Although now more than ever images are ubiquitous, the ways a camera “sees” and the methods of looking that make images intelligible, were codified and made normative within the discipline of painting—My work plays out at the edges of these norms. In my paintings, the forms and conventions of Italian renaissance painting—single point perspective, rectilinearity, foreshortening etc. which are perpetuated and made ubiquitous through the camera, are mobilized, but through shifts in scale, and viewpoint(s), these conventions begin to fray, are made strange.

For me, the role of painting is to unstick images from their intended usages—to make them strange, uncanny—where images are caught in the stickiness of form, and no longer can function as intended. This is where painting’s power lies: it is a place where the mechanics of visual communication are no longer treated as givens, but as fluid shapes colliding, melting, resonating, flickering.

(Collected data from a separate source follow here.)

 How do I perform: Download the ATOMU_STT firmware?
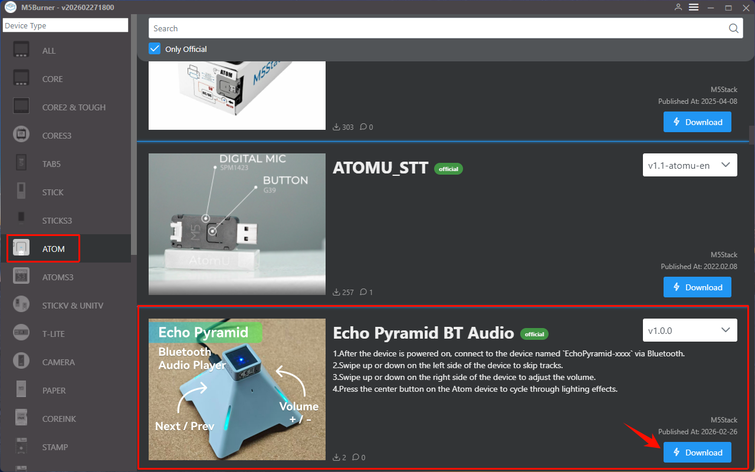click(x=697, y=287)
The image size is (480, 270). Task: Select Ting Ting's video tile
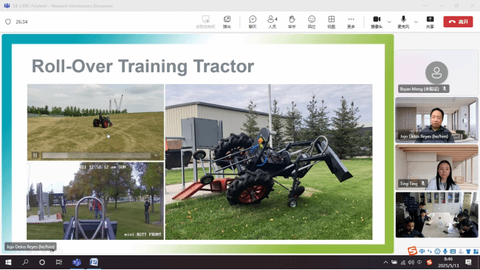(x=436, y=167)
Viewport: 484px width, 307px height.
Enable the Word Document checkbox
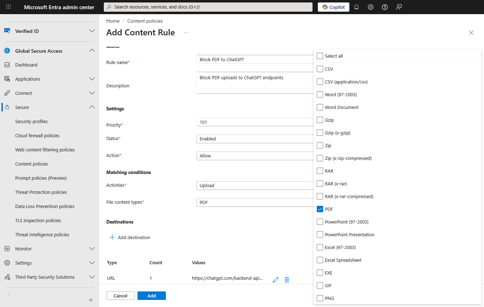(320, 107)
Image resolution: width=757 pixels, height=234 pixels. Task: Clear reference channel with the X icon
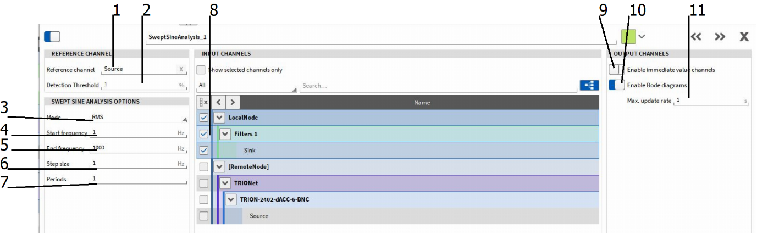point(181,69)
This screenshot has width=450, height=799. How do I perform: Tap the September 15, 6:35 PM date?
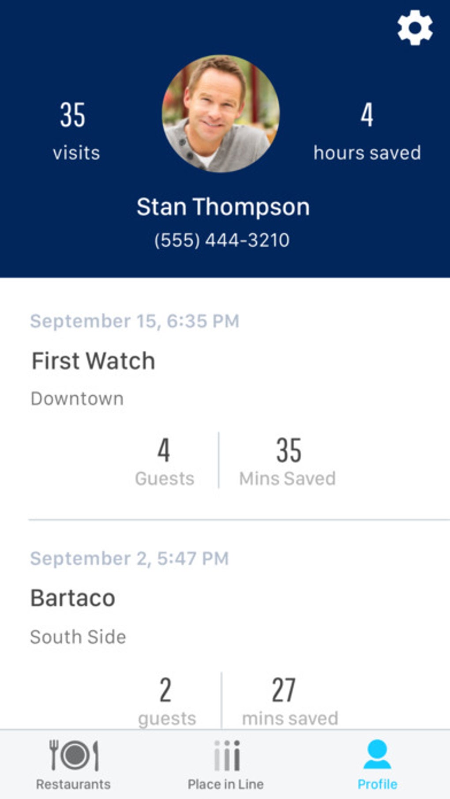[135, 321]
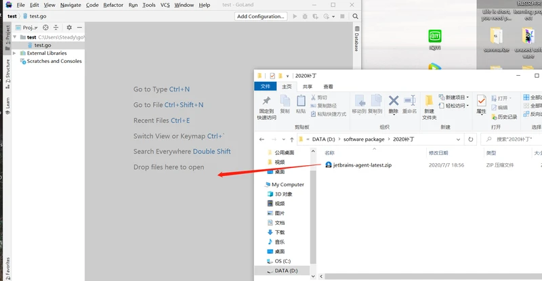This screenshot has height=281, width=542.
Task: Open the Project view dropdown selector
Action: click(x=32, y=27)
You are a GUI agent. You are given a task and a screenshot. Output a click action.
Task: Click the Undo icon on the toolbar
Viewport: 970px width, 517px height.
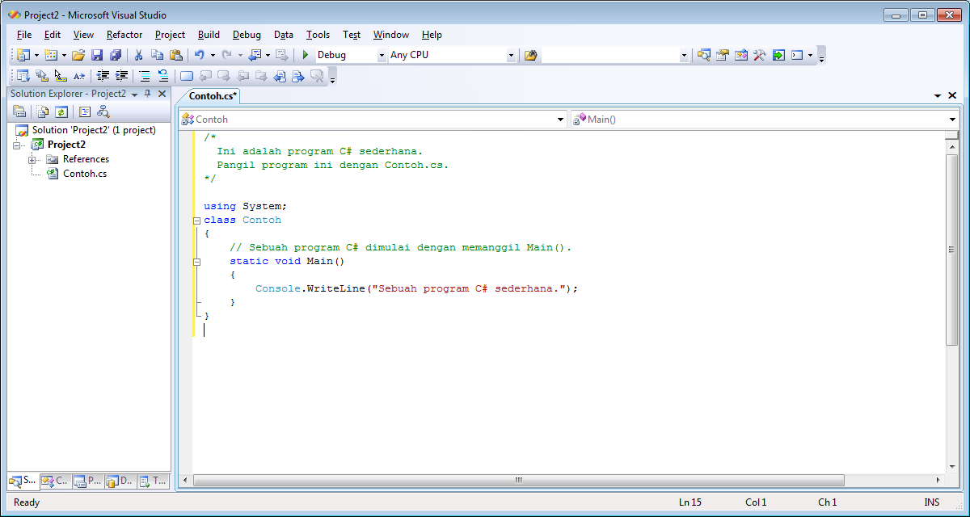click(200, 54)
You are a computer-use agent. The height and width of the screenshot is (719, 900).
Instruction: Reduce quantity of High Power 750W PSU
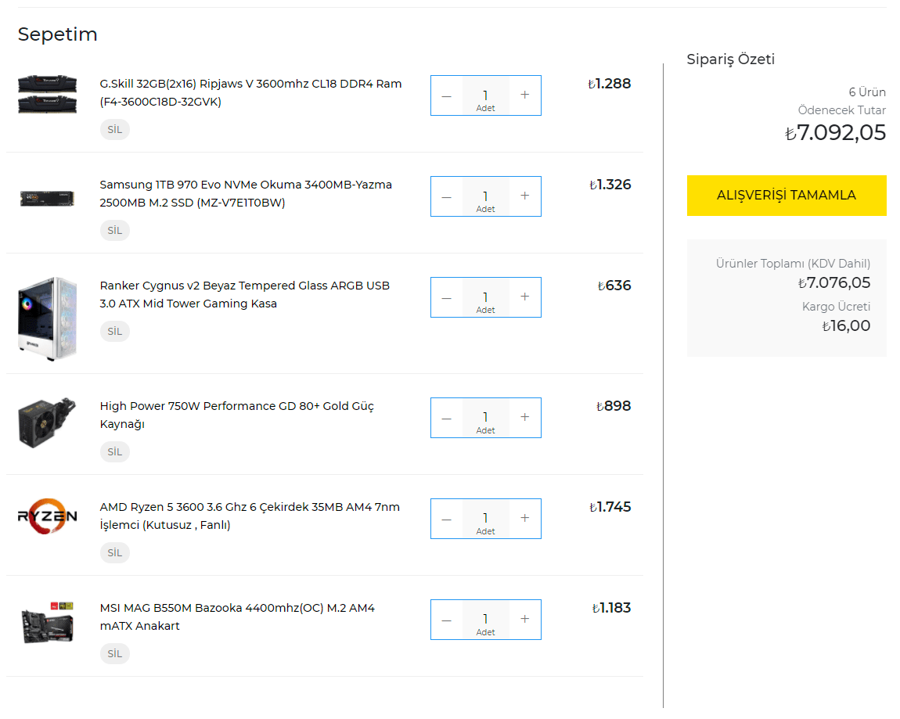(446, 418)
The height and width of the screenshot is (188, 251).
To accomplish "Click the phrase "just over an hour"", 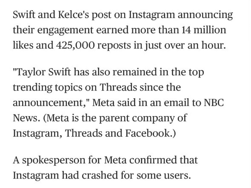I will [184, 46].
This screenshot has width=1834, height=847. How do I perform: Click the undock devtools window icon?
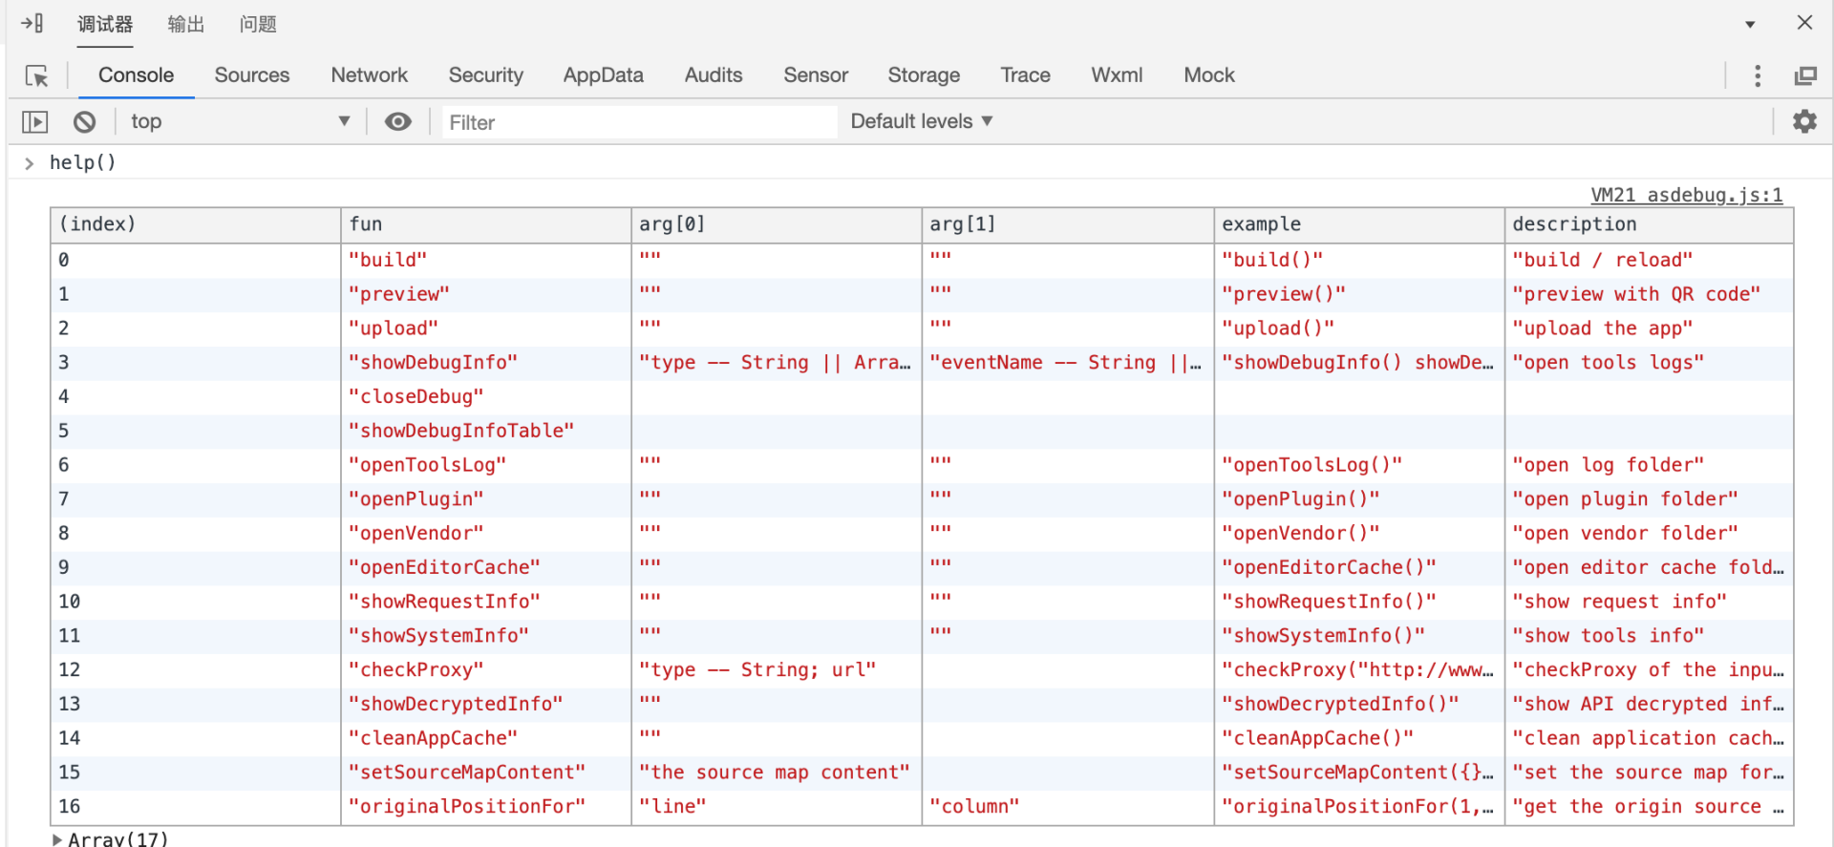[1804, 75]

In my paintings, I mobilize familiar things, such as common objects, human shadows, and the detritus of commercial packaging, subjecting them to compositional and spatial conditions which makes them strange. I make up impossible viewpoints, and scale and color juxtapositions which make no “sense” in terms of a habituated way of reading images, while still retaining the illusion of a cohesive scene. I want the objects and figures to act upon each other, to feel as if they are cohabiting in a single world, but one which follows an unfamiliar physics. This requires the dissection of an image—to pick it apart and understand how color, space and composition make up a convincing world within the frame—and then a refashioning of its components to make something else. What I hope to achieve is a feeling of vertigo, of not knowing where the ground is, nor what is up or down.

In this application I’ve included a few reproductions of paintings in their early stages.[1] I’ve done this to think about painting itself as a momentary appearance, a flash of visibility, of what is, or what is becoming, invisible— A painting is at any moment inherently durational– it is subject to decay, to decisions, to damage, and most likely, to storage. These early-stage paintings might end up being unstretched and put aside– as material and ideas accumulate on their surface, they might reach a point where they lose their specificity. If I’m lucky, something sticks. This is the way I work. Usually the paintings start with a studied, measured form, as can be seen in the unfinished red painting with a blue swoop. I then respond improvisationally, adding, but also taking away.

At the core of my practice is a generative resistance to giving myself over to painting—to accepting its rules and conventions in order to say something, the way one must do hundreds, thousands of times a day while speaking. It is this resistance to the givens of paintings, the constant questioning of what (a) painting is which is most vital.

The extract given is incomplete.